Currently, Generic Assets are managed primarily via the REST API.

1. Registering an Asset

Endpoint: POST /api/v1/catalogs/{catalog}/namespaces/{namespace}/assets

Example 1: Registering an ML Model

Catalog a trained model artifact stored in S3.

curl -X POST http://localhost:8080/api/v1/catalogs/analytics/namespaces/ml_models/assets \
  -H "Authorization: Bearer <token>" \
  -H "X-Pangolin-Tenant: <tenant-id>" \
  -H "Content-Type: application/json" \
  -d '{
    "name": "fraud_detection_v2",
    "kind": "MlModel",
    "location": "s3://my-datalake/models/fraud_v2.tar.gz",
    "properties": {
      "framework": "pytorch",
      "version": "2.1.0",
      "accuracy": "0.985",
      "training_date": "2023-11-15",
      "trained_by": "alice@example.com"
    }
  }'

Example 2: Registering a Video Dataset

Catalog a folder of raw video footage for ingestion.

curl -X POST http://localhost:8080/api/v1/catalogs/raw_data/namespaces/videos/assets \
  -d '{
    "name": "cctv_logs_2023",
    "kind": "VideoFile",
    "location": "s3://raw-zone/cctv/2023/",
    "properties": {
      "format": "mp4",
      "codec": "h264",
      "retention": "30_days"
    }
  }'

Example 3: Registering an External Delta Table

Catalog an existing Delta Lake table for discovery (without managing it via Iceberg).

curl -X POST http://localhost:8080/api/v1/catalogs/analytics/namespaces/silver/assets \
  -d '{
    "name": "marketing_leads",
    "kind": "DeltaTable",
    "location": "abfss://data@account.dfs.core.windows.net/delta/leads",
    "properties": {
      "managed_by": "databricks"
    }
  }'

2. Discovering Assets

Generic assets appear alongside Iceberg tables in search results.

Search API:

GET /api/v1/assets/search?q=fraud

Response:

[
  {
    "id": "uuid...",
    "name": "fraud_detection_v2",
    "kind": "MlModel",
    "catalog": "analytics",
    "namespace": "ml_models"
  },
  {
    "id": "uuid...",
    "name": "fraud_transactions",
    "kind": "IcebergTable",
    "catalog": "analytics",
    "namespace": "finance"
  }
]

🖥️ Usage Guide (UI)

You can interactively register and manage generic assets directly from the Data Explorer.

  1. Navigate: Go to Data Explorer and drill down into a Catalog and Namespace.
  2. Register: Click the "Register Asset" button in the top-right corner.
  3. Configure:
    • Name: Enter a unique name for the asset.
    • Type: Select from the dropdown (e.g., ML Model, Video File, Delta Table).
    • Location: Provide the full S3/Azure/GCS URI (e.g., s3://my-bucket/path/to/asset).
    • Properties: Add key-value pairs for metadata (e.g., accuracy: 0.99, owner: data-team).
  4. Submit: Click Register.

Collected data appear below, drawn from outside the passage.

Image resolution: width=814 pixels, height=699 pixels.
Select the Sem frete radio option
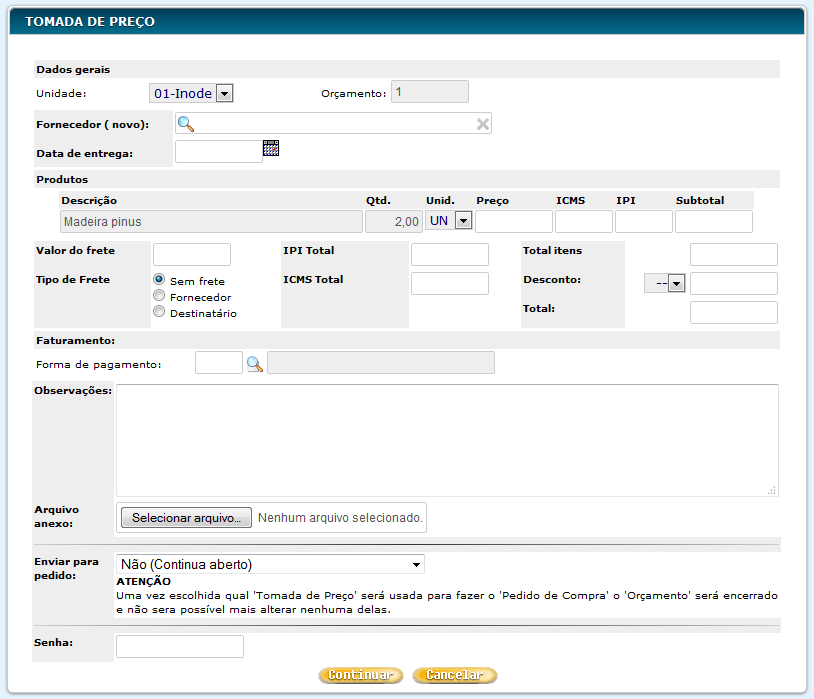(159, 280)
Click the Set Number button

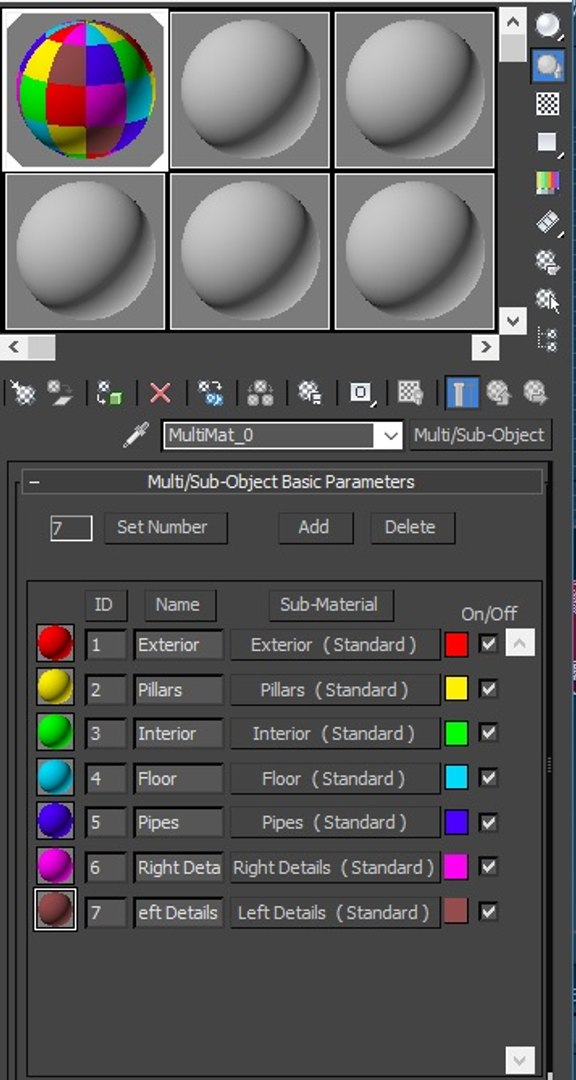165,528
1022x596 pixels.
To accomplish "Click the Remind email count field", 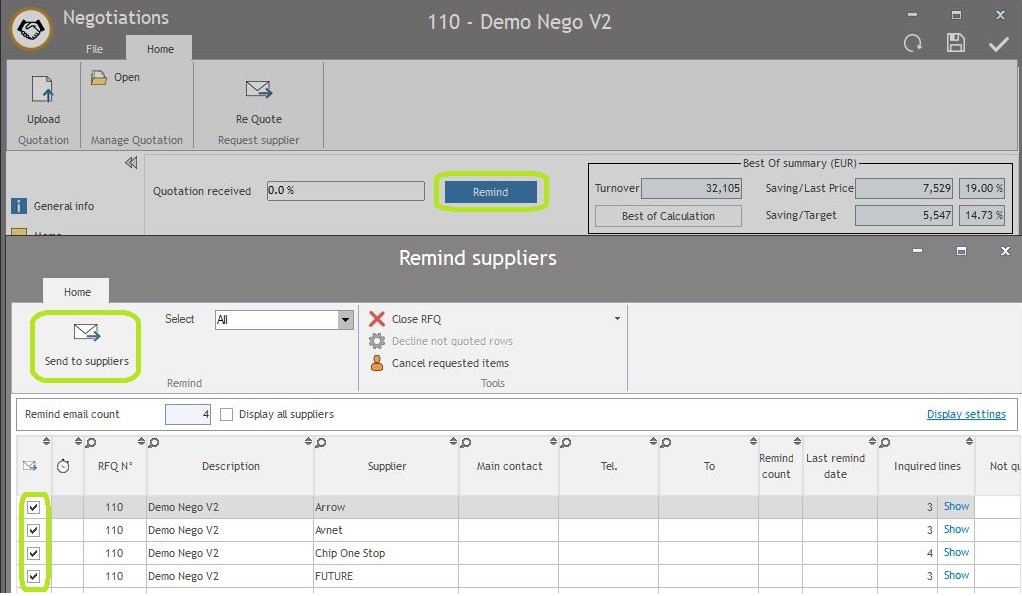I will (x=187, y=414).
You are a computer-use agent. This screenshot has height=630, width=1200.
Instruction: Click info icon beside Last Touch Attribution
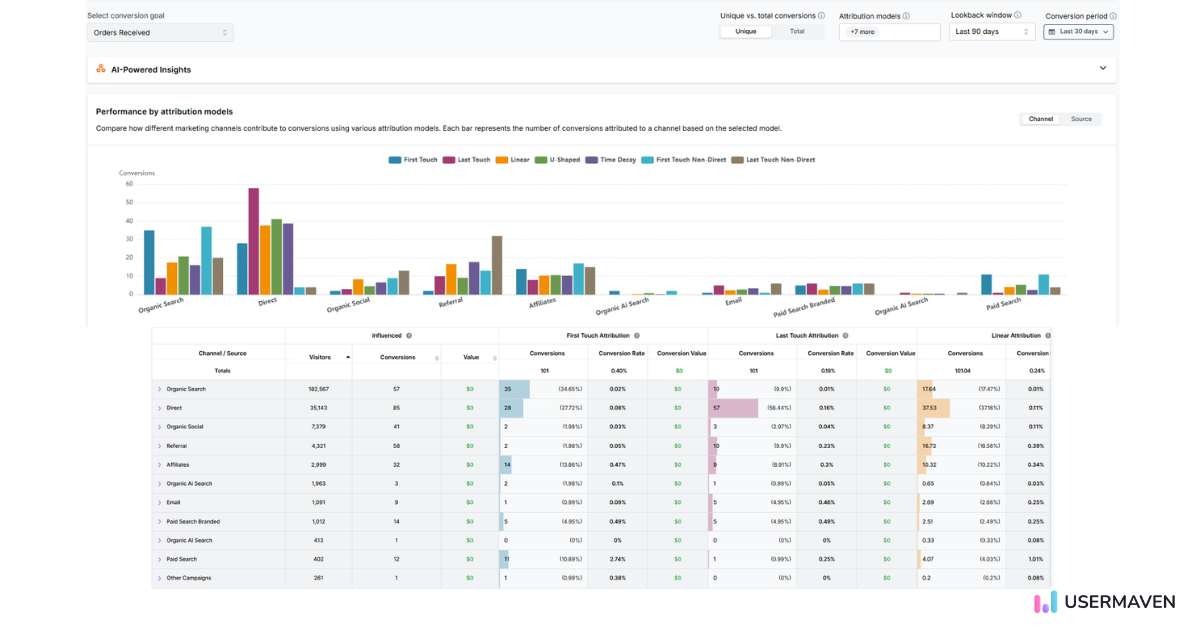click(x=845, y=336)
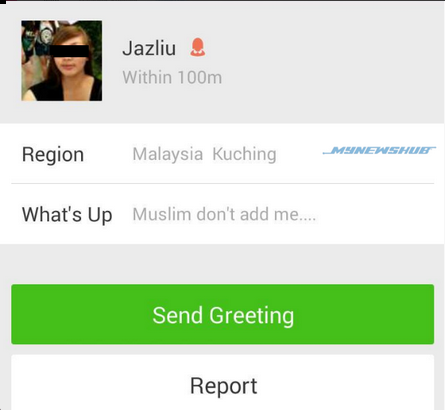445x410 pixels.
Task: Tap the Within 100m distance label
Action: tap(172, 78)
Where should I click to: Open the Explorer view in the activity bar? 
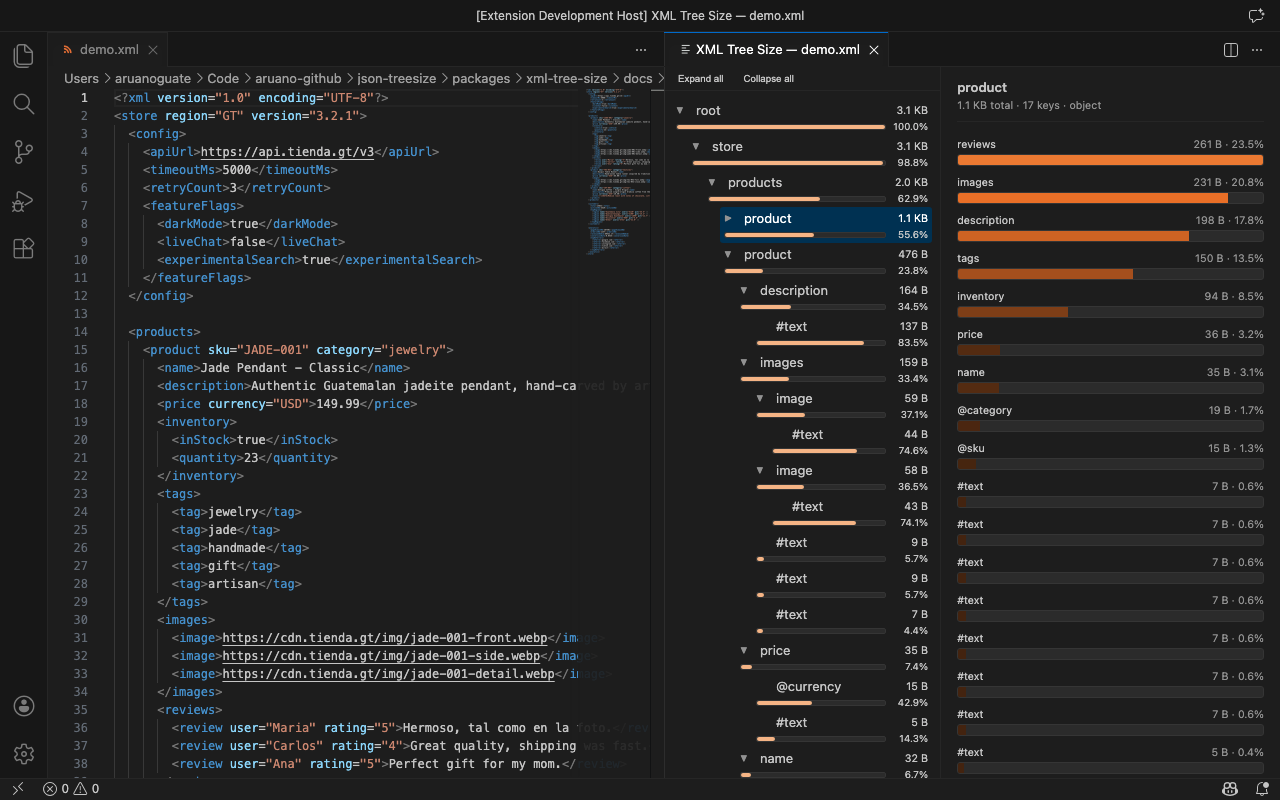click(23, 55)
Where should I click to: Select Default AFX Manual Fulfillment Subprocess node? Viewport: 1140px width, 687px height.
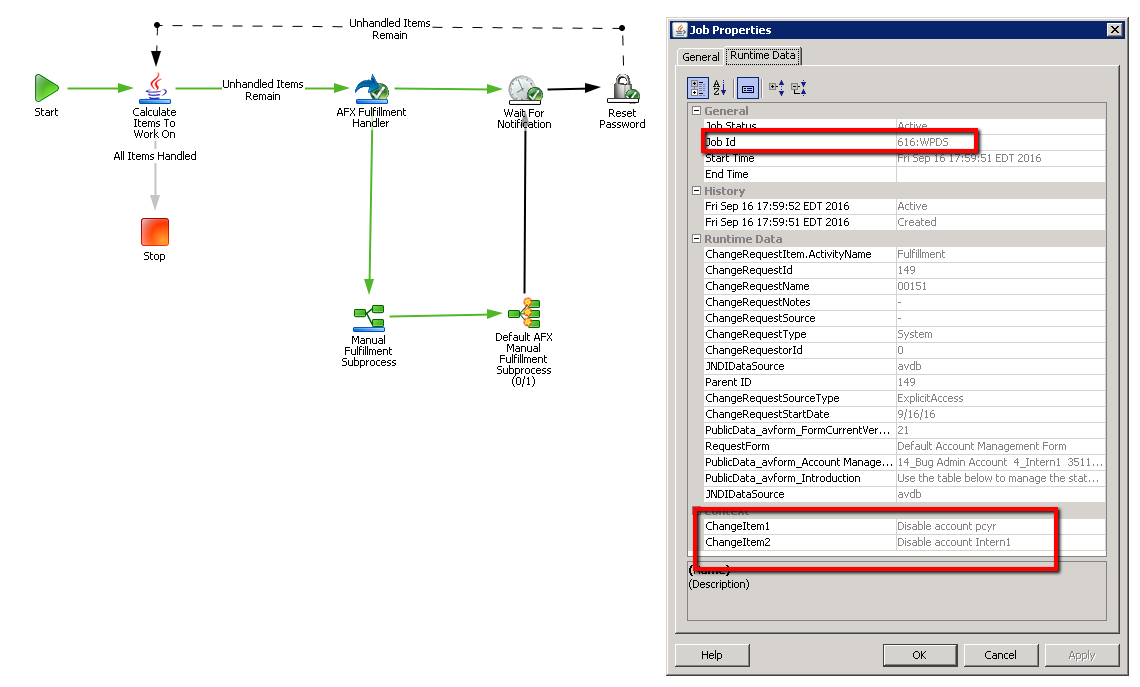[524, 313]
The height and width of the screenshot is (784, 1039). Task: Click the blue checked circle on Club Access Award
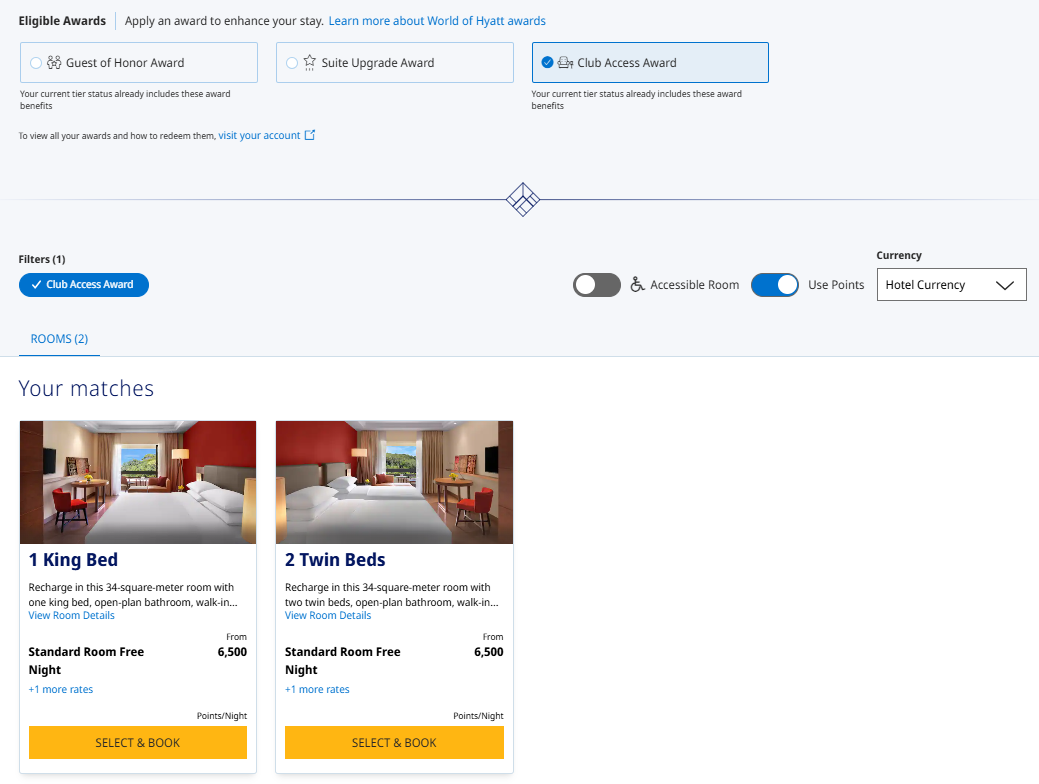(547, 61)
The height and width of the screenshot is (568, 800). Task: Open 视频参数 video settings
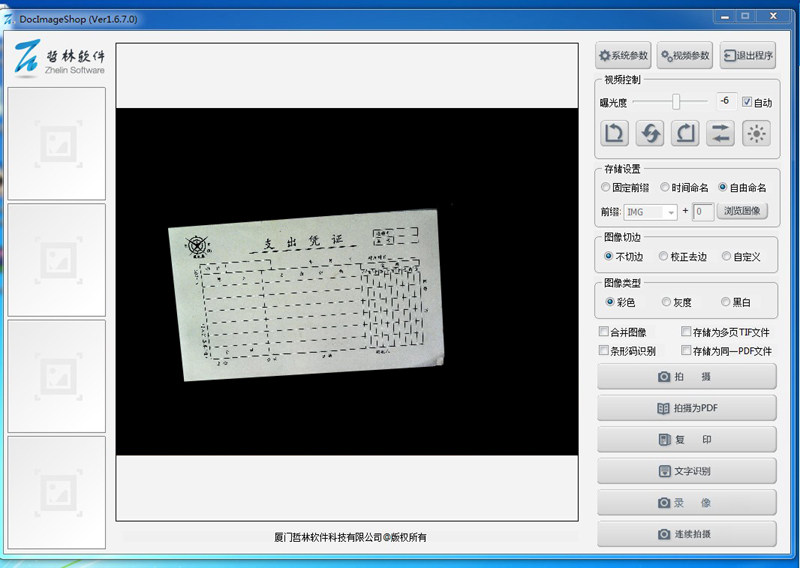pyautogui.click(x=685, y=55)
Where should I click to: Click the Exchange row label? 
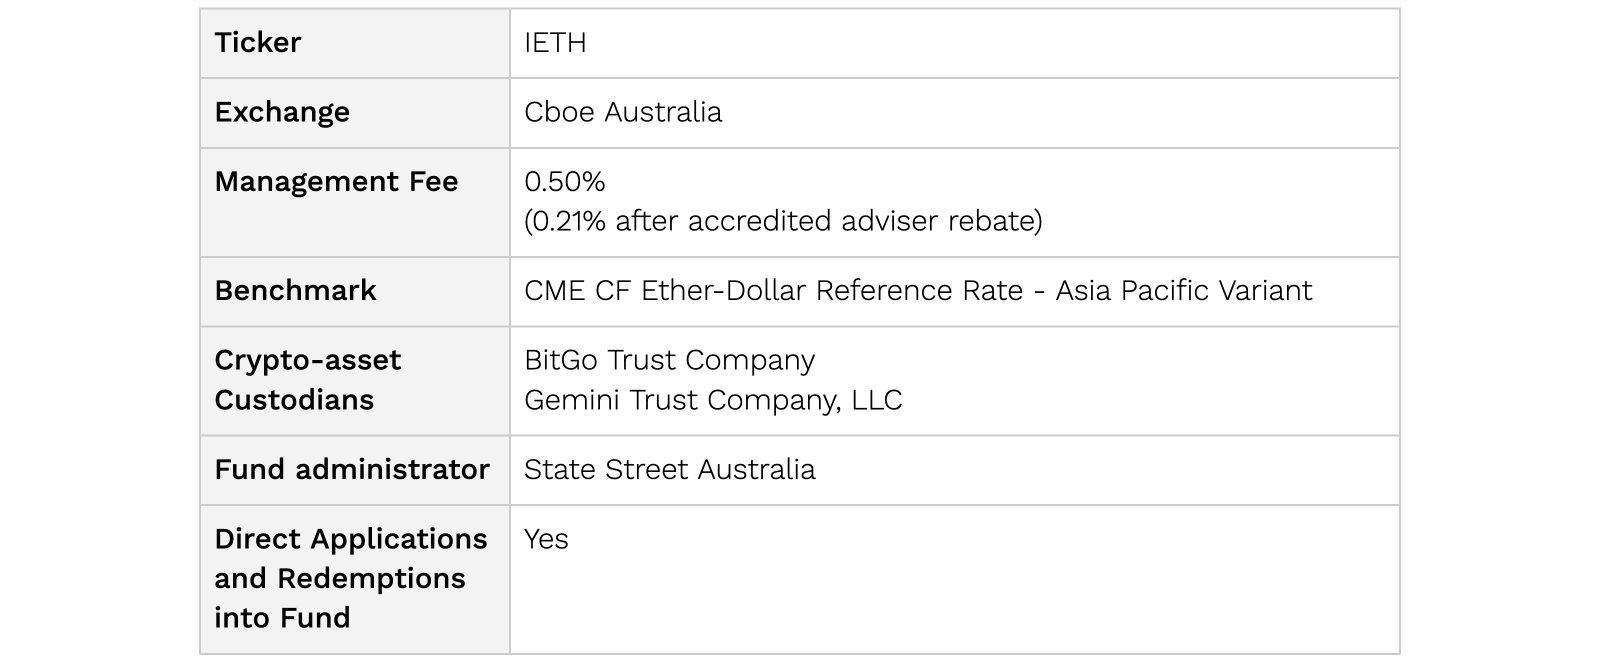[282, 112]
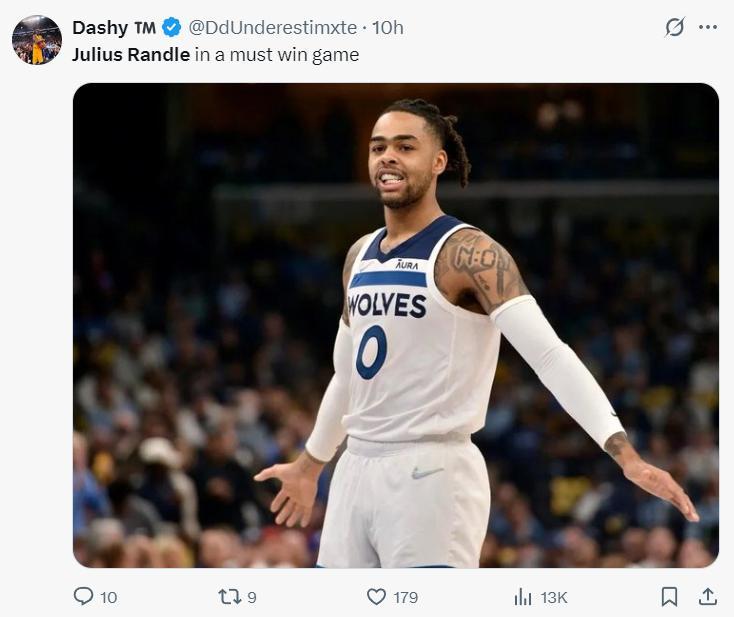Viewport: 734px width, 617px height.
Task: Click the repost arrows icon
Action: 230,596
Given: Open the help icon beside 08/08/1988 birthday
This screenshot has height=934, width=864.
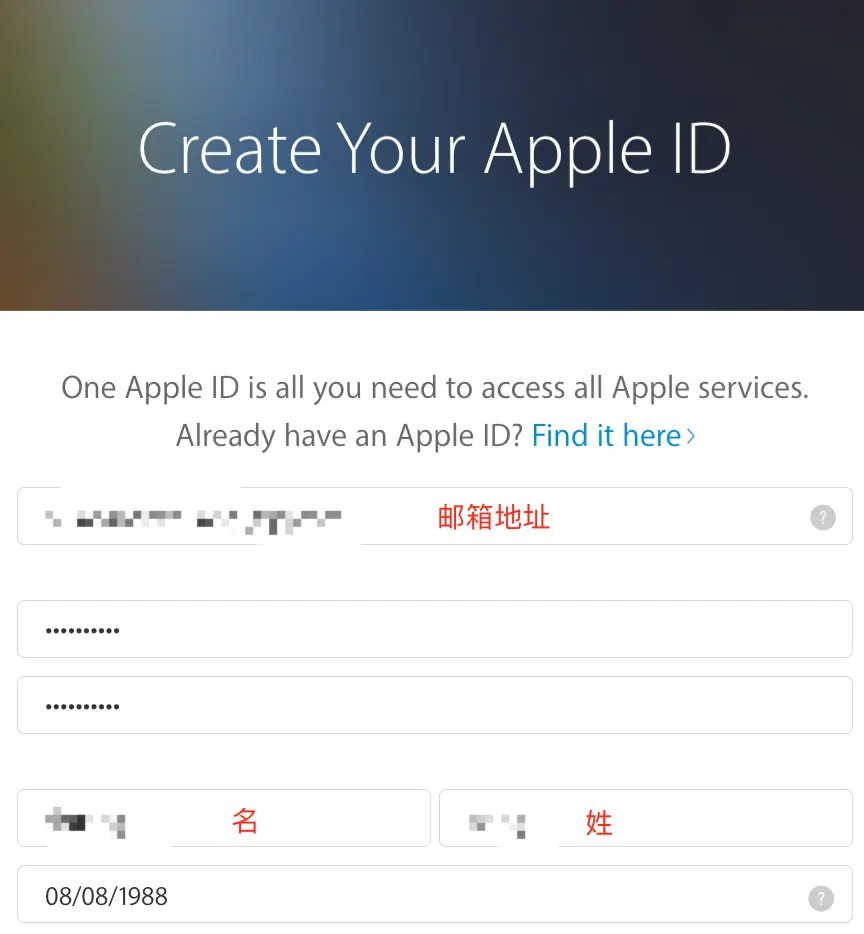Looking at the screenshot, I should [821, 898].
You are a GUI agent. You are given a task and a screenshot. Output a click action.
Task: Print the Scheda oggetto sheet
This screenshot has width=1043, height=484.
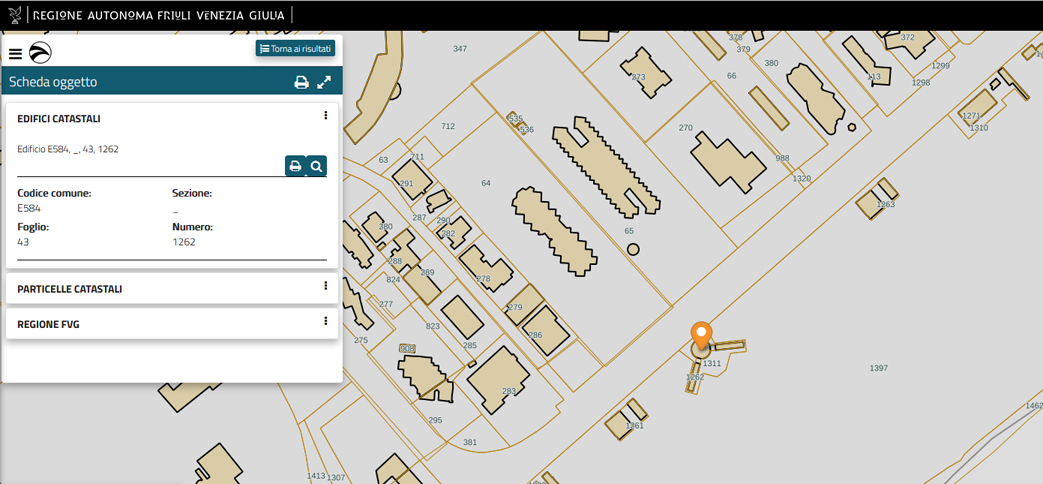coord(301,82)
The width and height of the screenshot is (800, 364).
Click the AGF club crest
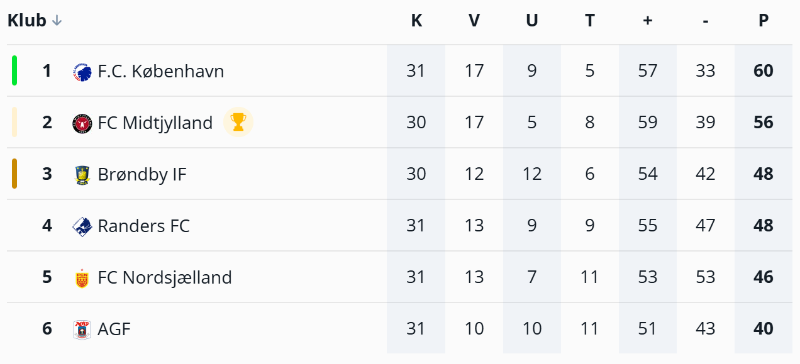tap(82, 329)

The asset will now be discoverable in search.

📚 Related Documentation


🔒 Security

Generic Assets leverage the same permission model as tables.

  • READ: Required to view metadata or search for the asset.
  • WRITE: Required to update properties or location.

Example Policy: Grant Data Scientists access to register models.

{
  "effect": "Allow",
  "action": "RegisterAsset",
  "resource": "catalog/analytics/namespace/ml_models/*"
}